== EXTRAIT FOURNI ==

JMS : La Touraine du XVIIIe siècle est-elle singulière dans la France de l’époque ou conforme aux autres régions quant aux questions judiciaires notamment ?

La Touraine n’a rien de singulier au XVIIIe siècle, elle est, pourrait-on dire, « dans la norme ». D’ailleurs, lorsque Tocqueville a rédigé L’Ancien Régime et la Révolution (1856), il a essentiellement travaillé à partir d’archives tourangelles ! Ainsi, en matière judiciaire, la Touraine ressemble à bon nombre d’autres provinces en France. Cependant, lorsque l’on travaille sur la période qui a précédé la Révolution, il faut toujours être très prudent et éviter les généralisations. N’oublions pas en effet, comme le disait Mirabeau en 1789, que la France était alors un « agrégat inconstitué de peules désunis ». De fait, sous l’Ancien Régime, les exceptions et les « particularismes » sont nombreux, notamment dans les provinces périphériques ou celles entrées tardivement dans le giron des rois de France.

JMS : Comment un enseignant d’Histoire trouve-t-il, en plus de son métier, le temps d’écrire des livres ?

En consacrant beaucoup de son temps libre aux lectures, à la recherche dans les archives et à l’écriture ! Ainsi, les soirées, les mercredis, les week-ends et les vacances scolaires sont souvent consacrés à ces activités. Mais je fais tout cela avec passion et avec un bonheur infini. Je pense d’ailleurs que des temps de « respiration » et d’« évasion » sont indispensables lorsque l’on enseigne dans le Secondaire. Le métier d’enseignant n’est pas simple et nécessite d’avoir des à-côtés. En somme, je mène un peu deux vies à la fois. Celle d’un enseignant en histoire et celle d’un historien. Et je m’en porte très bien !

JMS : Dites-moi comment se prépare un livre historique tels ceux que vous écrivez ? Où va-t-on chercher sa matière ? Cherche-t-on plusieurs sources ?

== OBJECTIF VISÉ A ==
D'après l'entretien sur la Touraine, à partir de quelles archives Tocqueville a-t-il essentiellement travaillé pour rédiger L'Ancien Régime et la Révolution ?
== OBJECTIF VISÉ B ==
Donnez la suite de l'entretien sur la Touraine et le travail d'historien, en commençant juste après la dernière question posée.
Les enregistrements n'ont aucun rapport avec l'entretien.

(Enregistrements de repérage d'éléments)
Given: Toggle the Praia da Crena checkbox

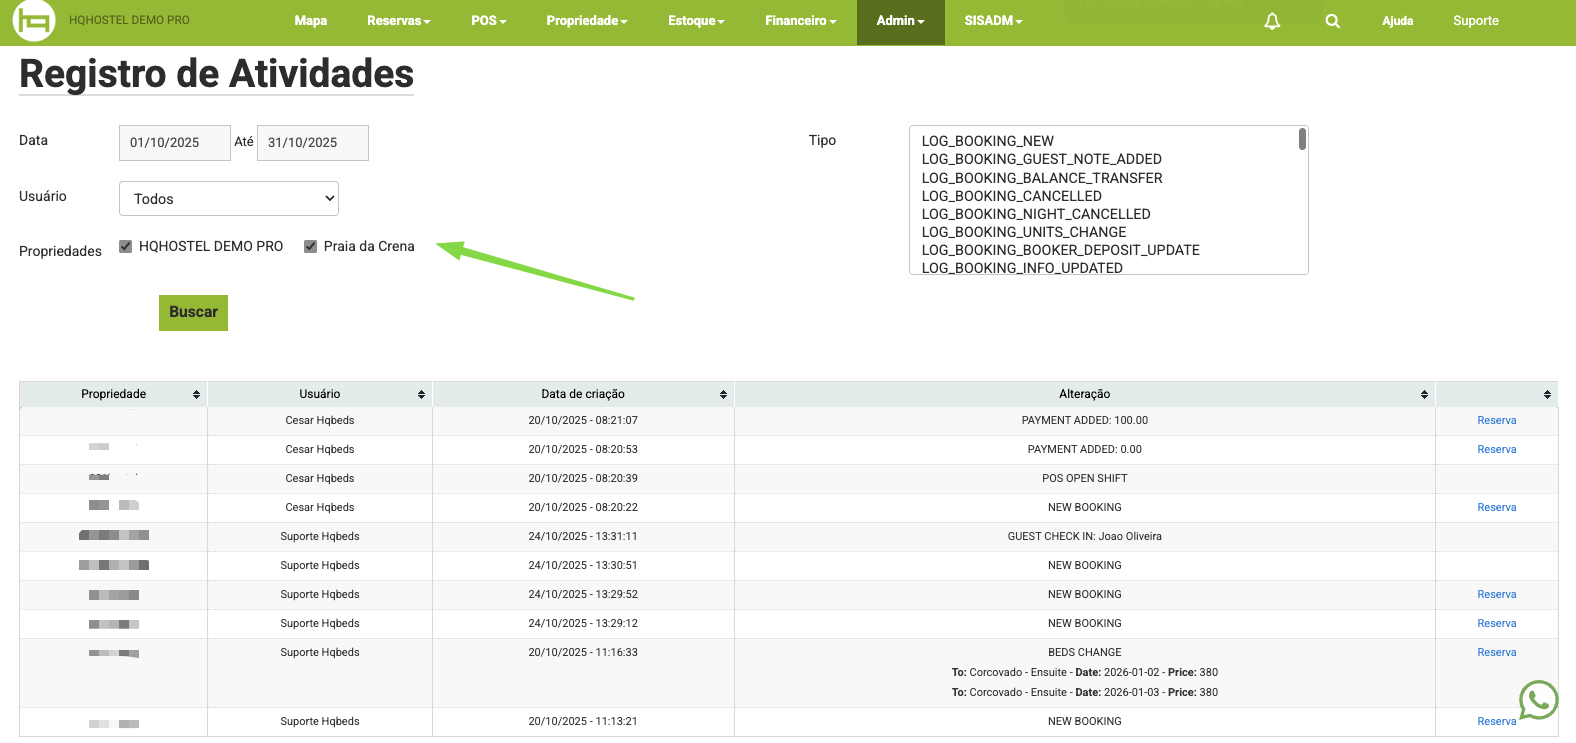Looking at the screenshot, I should point(311,247).
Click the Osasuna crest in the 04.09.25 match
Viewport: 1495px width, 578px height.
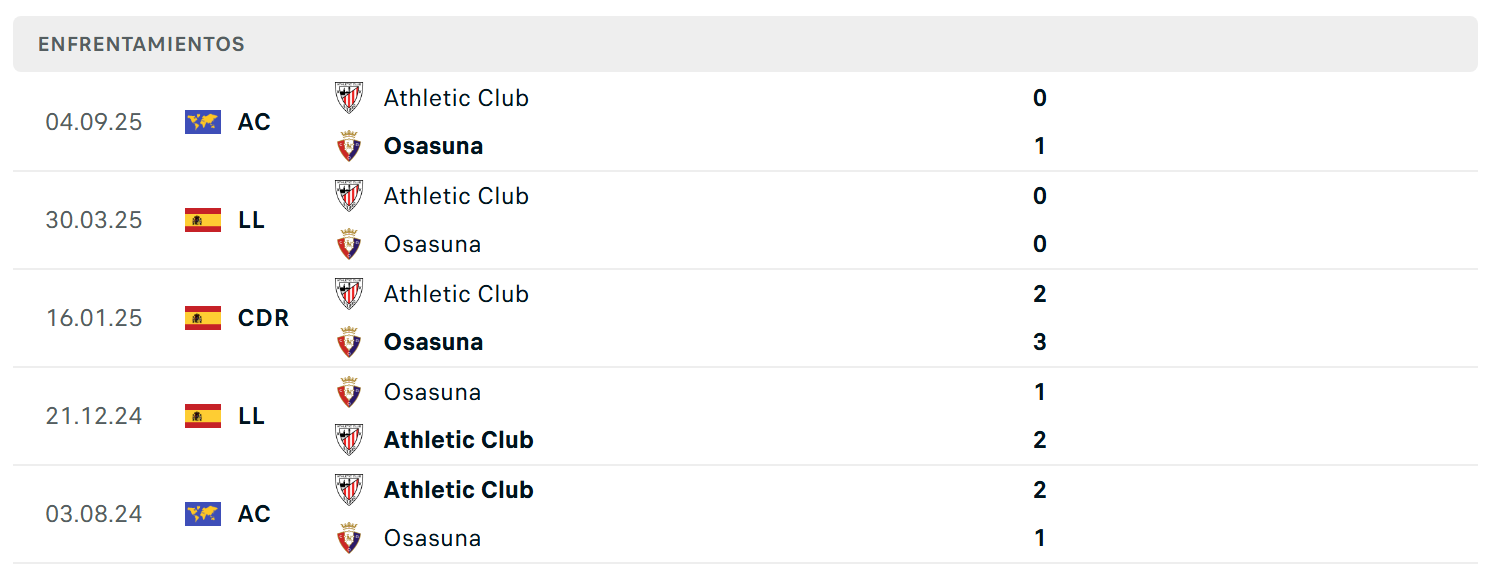pos(349,146)
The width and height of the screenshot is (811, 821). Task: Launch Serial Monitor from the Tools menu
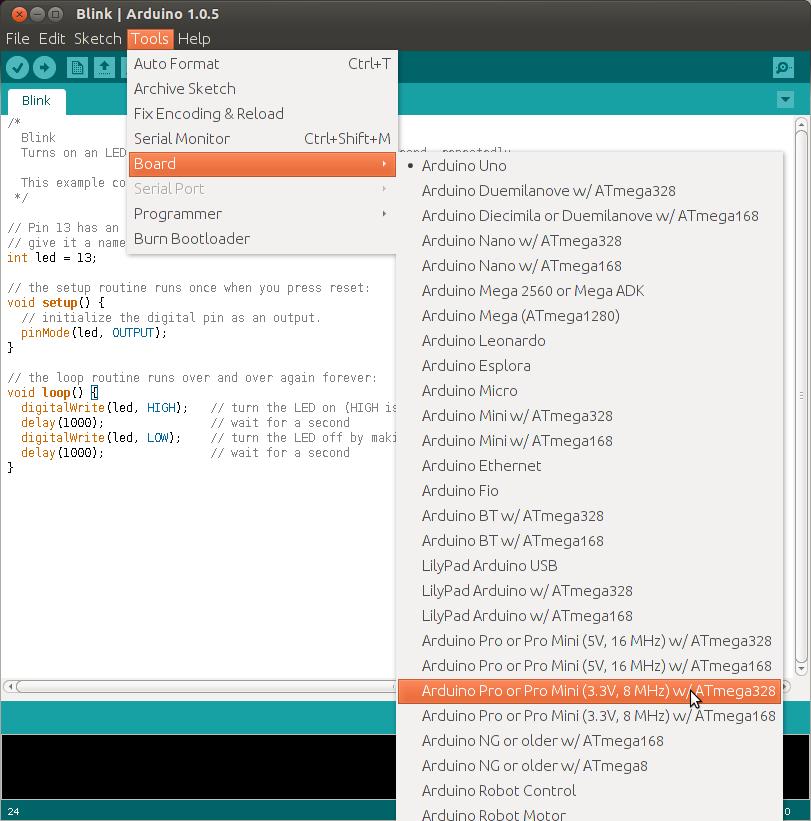(x=182, y=139)
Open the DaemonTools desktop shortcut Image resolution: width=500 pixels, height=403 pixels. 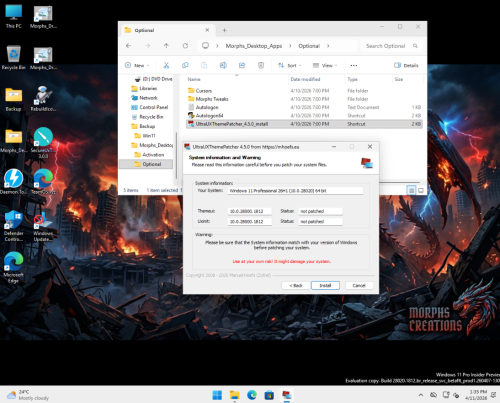(13, 182)
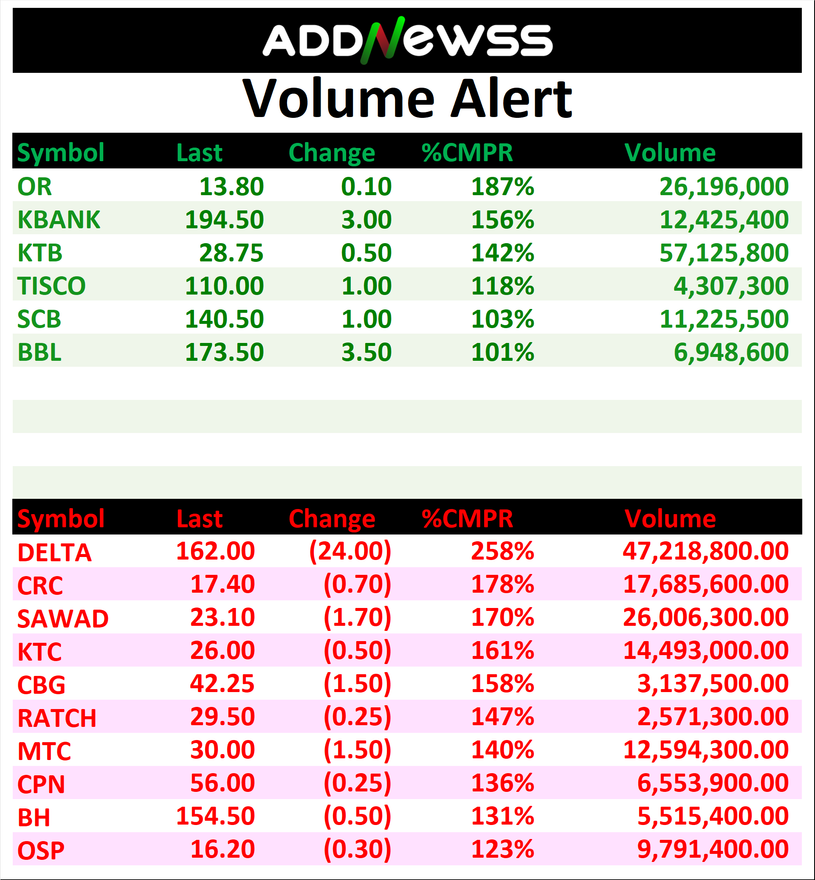815x880 pixels.
Task: Click BBL last price 173.50
Action: pyautogui.click(x=224, y=353)
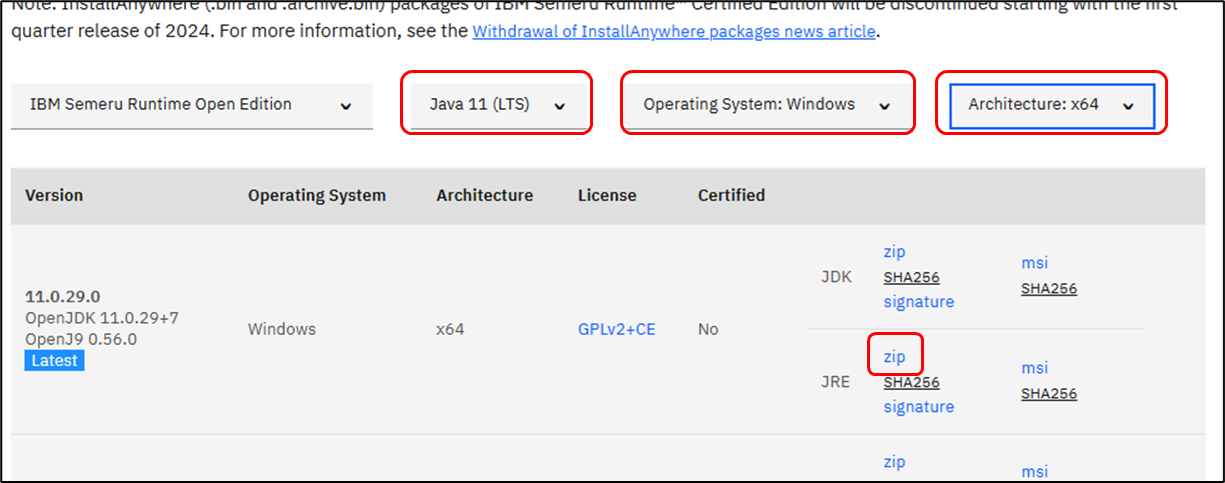The image size is (1225, 483).
Task: Download the JRE msi installer
Action: pos(1034,368)
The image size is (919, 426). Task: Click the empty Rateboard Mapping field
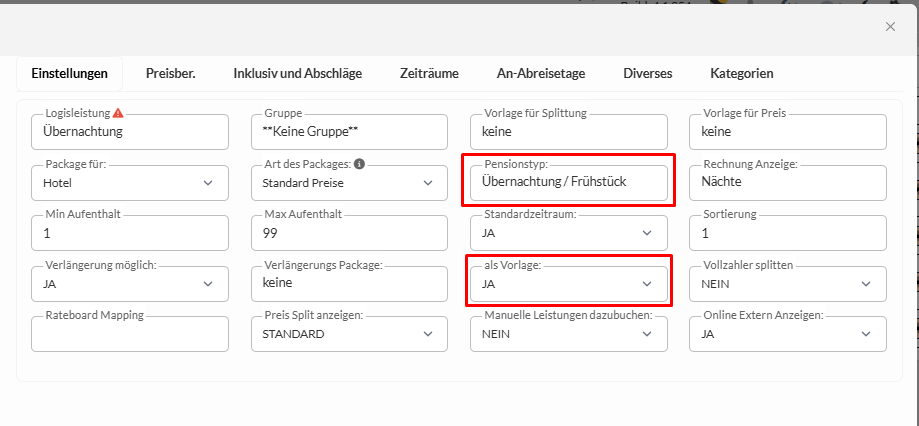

== RÉSULTAT OBTENU A ==
À partir d'archives tourangelles.

== RÉSULTAT OBTENU B ==
La matière principale, c’est l’archive. Je passe donc énormément de temps dans les lieux où l’on peut la trouver, autrement dit dans les dépôts d’archives. Pour ma thèse, j’ai eu l’occasion de travailler aux Archives nationales et à la Bibliothèque nationale de France. J’ai également été amené à consulter des documents « bruts » à Angers, Le Mans, Versailles… Mais mon « terrain de chasse » privilégié reste les Archives départementales d’Indre-et-Loire, rue des Ursulines à Tours. Je fréquente ce lieu depuis près de trente ans ! C’est un peu, après le collège et mon domicile, ma troisième maison. Bien évidemment, le travail aux archives ne suffit pas. Il faut aussi beaucoup lire. Se tenir au courant des dernières publications : articles, livres, thèses… La recherche évolue sans cesse et il est capital, pour un historien, de se nourrir des lectures et des réflexions (toujours stimulantes) des autres. L’Histoire n’est jamais écrite une fois pour toute.

JMS : Quels livres avez-vous écrit ?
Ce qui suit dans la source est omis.